Manşet gelişmelere göre, yılın ilk dört ayında bütçe gelişmeleri iyi gidiyor. Toplam harcamalar yılın ilk dört ayında geçen yılın aynı dönemine göre yüzde 1.9 artmış. Buna karşılık, bütçe gelirlerindeki artış aynı dönemde yüzde 18.7 olmuş. Dolayısıyla, bütçe açığı geçen yılın ilk dört ayında 15.8 milyar lirayken, bu yılın aynı döneminde 3.1 milyar liraya düşmüş. Faiz dışı fazla geçen yılın ilk dört ayında 6.3 milyar liraydı. Bu yılın aynı döneminde iki katın üzerinde artarak 13.7 milyar lira olmuş. Vergi gelirleri ile faiz dışı harcamalar arasındaki farka bütçenin temel dengesi dersek, bu denge geçen yılın ilk dört ayında 8.3 milyar lira açık verirken, bu yılın aynı döneminde 1.8 milyar lira açık vermiş. Yani, faiz dışı harcamalarımızın daha büyük bir bölümünü, neredeyse tümünü vergi gelirleri ile karşılayabilmişiz. Bunlar çok iyi gelişmeler.

KONJONKTÜR ÖNEMLİ
Bütçe verilerinin ayrıntılarında ise kısa ve uzun vadeli sorunların devam ettiği görülüyor. Kısa vadeli sorunların başında faiz dışı harcamalardaki enflasyonun oldukça üzerinde giden artışlar geliyor. Yılın ilk dört ayında faiz dışı harcamalardaki artış geçen yılın aynı dönemine göre yüzde 9.8 olmuş. Bu dönemdeki ortalama enflasyon yalnızca yüzde 4.3 olarak gerçekleşmiş. Yani, faiz dışı harcamalardaki yılın ilk dört ayındaki artış, enflasyonun iki katından daha fazla. Faiz dışı harcamalar içinde personel giderleri, mal ve hizmet alımları ve sermaye giderleri sırıtıyor.
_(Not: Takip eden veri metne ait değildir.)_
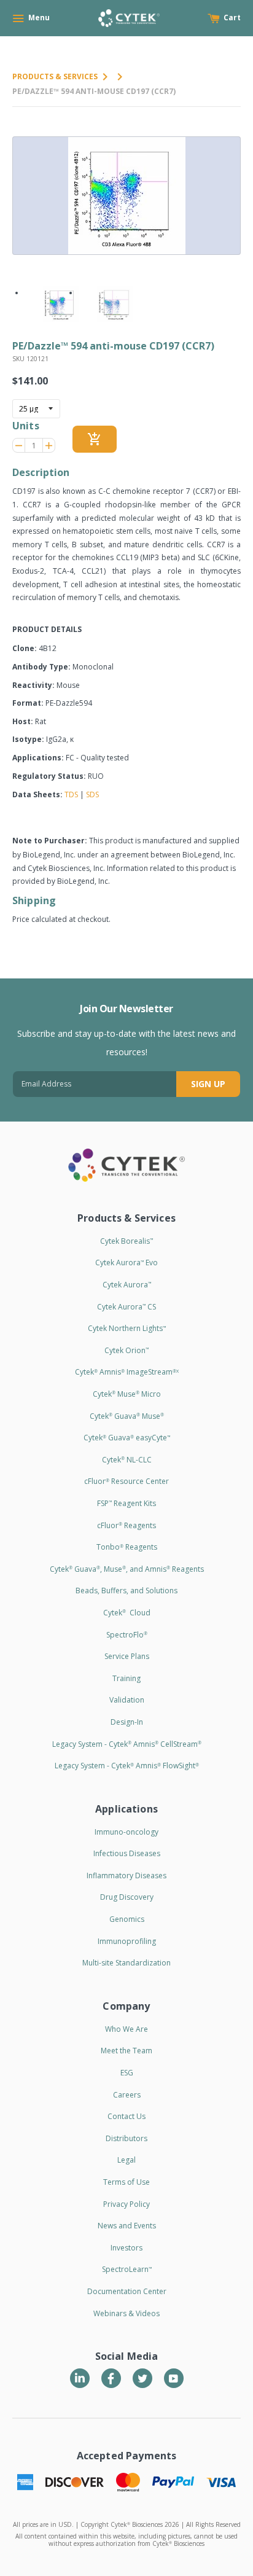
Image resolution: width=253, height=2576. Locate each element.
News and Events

Bu harcama kalemleri, sosyal güvenlik kurumlarına devlet primleri (bu kurumlara bütçeden verilen mali yardımlar değil) de dahil toplam faiz dışı harcamaların yarısı. Bu kalemlerdeki toplam artış geçen yıla göre yüzde 17.5 olmuş. Vergi gelirlerindeki artış yılın ilk dört ayında yüzde 21.4’e ulaşmış. Artışın tamamı ekonomik büyüme ile ilgili. İthalatın önlenemeyen yükselişiyle dış ticaretten alınan vergilerdeki (toplam vergilerin yüzde 21’i) artış bu dönemde yüzde 39’a dayandı. Dolaylı vergilerdeki artış doğrudan vergi gelirlerindeki artışın üzerinde kaldı. Kısacası, bütçedeki görüntü yapısal nedenlerden değil, konjonktürden kaynaklanıyor.

AÇIK DAHA AZ OLABİLİRDİ
Orta/uzun dönemdeki sorun sosyal güvenlik sisteminin Hazine’den kendini maaşa bağlamış olması. 1990’lı yılların sonundan başlayarak yapılan sosyal güvenlik reformları bu kurumların açıklarını mutlak olarak azaltmadı, açıklarındaki artışın hızını bir ölçüde kesti. Ama, yara hâlâ kanıyor. Geçmiş on iki ayda sosyal güvenlik kurumlarına Hazine’den yapılan yardımların ve görev zararlarının toplamı vergi gelirlerinin yüzde 25’i civarında. Bu oran bu yılın ilk dört ayında yüzde 27’ye dayandı. Sosyal güvenlik kavramından yalnızca çalışmayan emeklilere bir maaş ve çalışan emeklilere ikinci maaşı anlıyorsak, Türkiye’nin bütçesi dünyadaki en fazla sosyal yardım içerikli bütçelerden biri olabilir. Aksi takdirde, bütçenin bugünkü haliyle gelir dağılımının daha adaletli olmasını sağlayacak esneklikte olmadığı açık. Geçen yıl gerçekleştirilen yüksek düzeydeki vergi gelirleri artışının bir kısmı artan harcamalara gitmişti. Bütçe açığı olabileceğinden daha fazla olmuştu. İlk dört aya yönelik veriler bu yıl da artan vergi gelirlerinin bir kısmını harcıyoruz. Bütçe açığı geçen yıla göre daha düşük, ama olabileceğinden daha fazla. Konjonktür değişirse, görüntü yine bozulabilir. Gençlik ve Spor Bayramı hepimize kutlu olsun.